• [CONJUNTO DE TAREAS]:
[1] En el texto sobre la guerra y la compasión, ¿cómo se entiende la compasión desde su etimología?
[2] Prolongue el texto sobre la guerra y la compasión a partir de su última oración.

• [SECCIÓN DE TEXTO]:

++++

Las imágenes de la guerra siempre me sobrecogen. Tengo la fortuna de no haberla padecido en primera persona, pero si he escuchado las voces de quienes la han padecido perdiendo partes de sus cuerpos, a seres amados o han tenido que soportar todo tipo de vejaciones. He llorado con ellos y me he animado con las palabras de esperanza que siempre brotan de sus labios.
Estoy seguro de que la única forma de acabar con la guerra es ser compasivo. Si desarrolláramos más esta habilidad humana seguro no pudiéramos ni dañar a otro ni justificar el daño que se le causa.
Entiendo la compasión desde su etimología como: “padecer con el otro”. Karen Armstrong, la entiende como “ponerse uno mismo en el lugar del otro, sentir su dolor como si fuera propio, y adoptar generosamente su punto de vista. Ésa es la razón de que la compasión esté apropiadamente resumida en la Regla de Oro, que nos pide que miremos en nuestro propio corazón, que descubramos lo que nos produce dolor, y luego nos neguemos, bajo cualquier circunstancia, a infligir ese dolor a los demás. La compasión, por tanto, se puede definir como una actitud de firme y permanente altruismo”.

++++

• [DATOS PROPORCIONADOS]:
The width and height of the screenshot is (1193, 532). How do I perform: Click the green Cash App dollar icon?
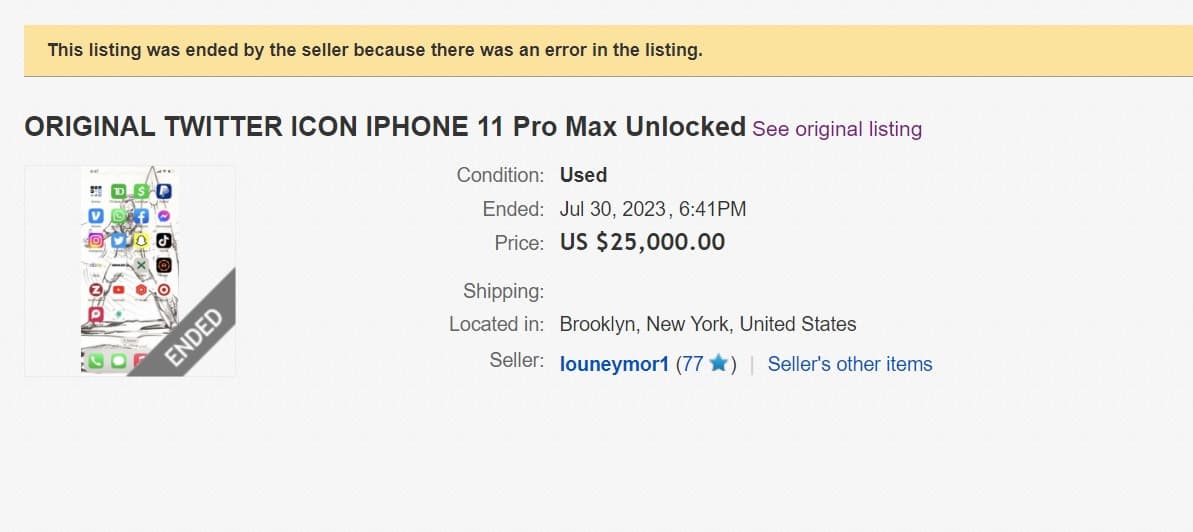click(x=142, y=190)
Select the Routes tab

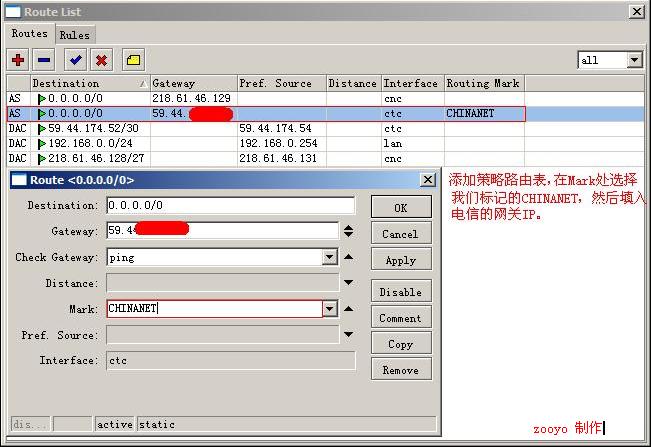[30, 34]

++++

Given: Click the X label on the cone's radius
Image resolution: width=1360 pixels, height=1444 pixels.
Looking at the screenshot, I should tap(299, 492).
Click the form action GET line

++++

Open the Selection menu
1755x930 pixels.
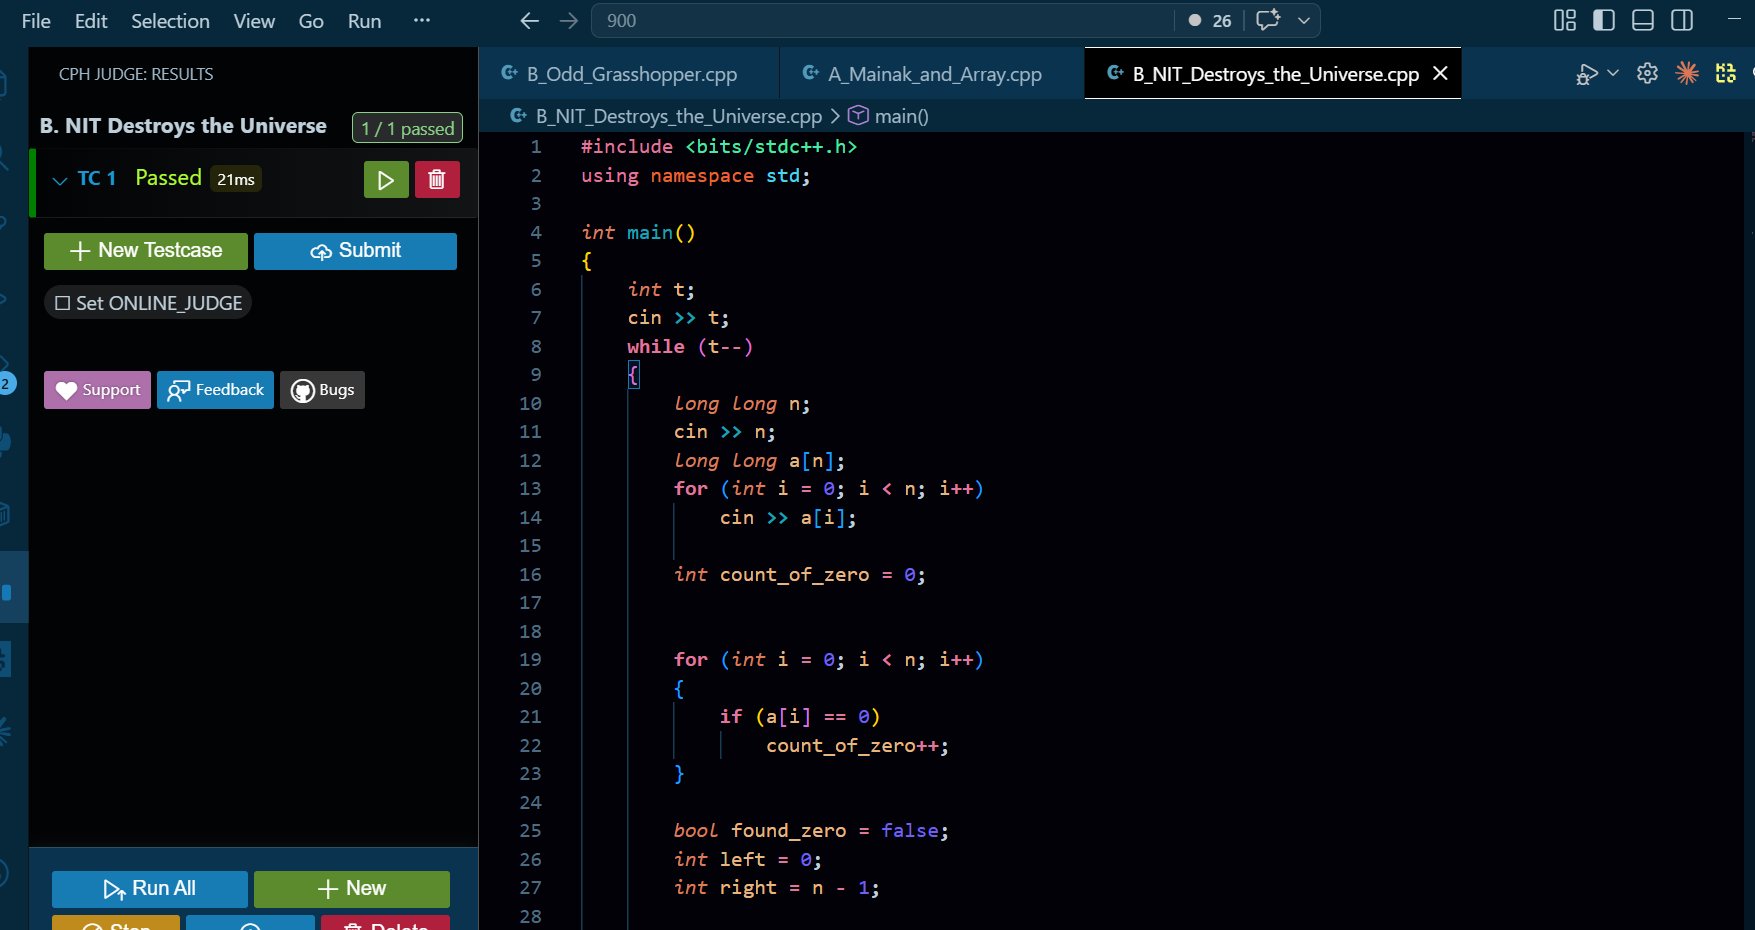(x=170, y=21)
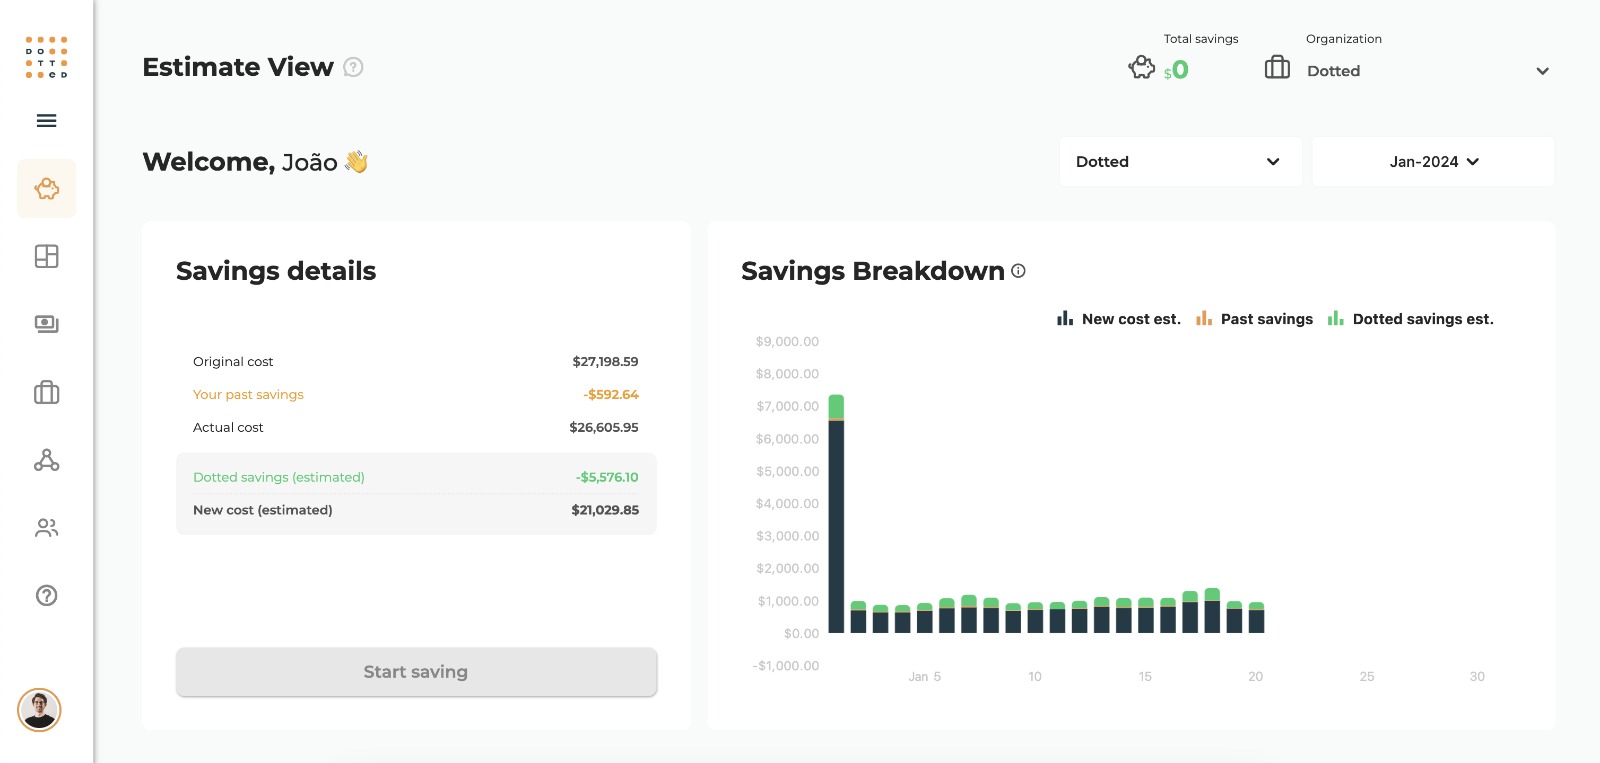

++++

• [RESULTADOS ESPERADOS]:
[1] Como «padecer con el otro».

[2]
Toda forma de violencia es una negación de la compasión. Los humanos son buenos no porque cumplan leyes religiosas, sino porque son compasivos. Por muy santo e inmaculado que alguien crea que es si no es compasivo y si cree que la vida se divide entre malos y buenos, entre santos y pecadores, entre los míos y los otros o cualquiera de esas maneras de expresar la división propia del ego, no ha entendido lo que la espiritualidad nos presenta como Dios.
Por eso, creo que es necesario: “volver al antiguo principio de que cualquier interpretación de las Escrituras que alimente la violencia, el odio o el desprecio es ilegítima; cultivar una empatía informada con el sufrimiento de todos los seres humanos, incluidos aquellos a quienes se les considera enemigos” (Doce pasos hacia una vida compasiva).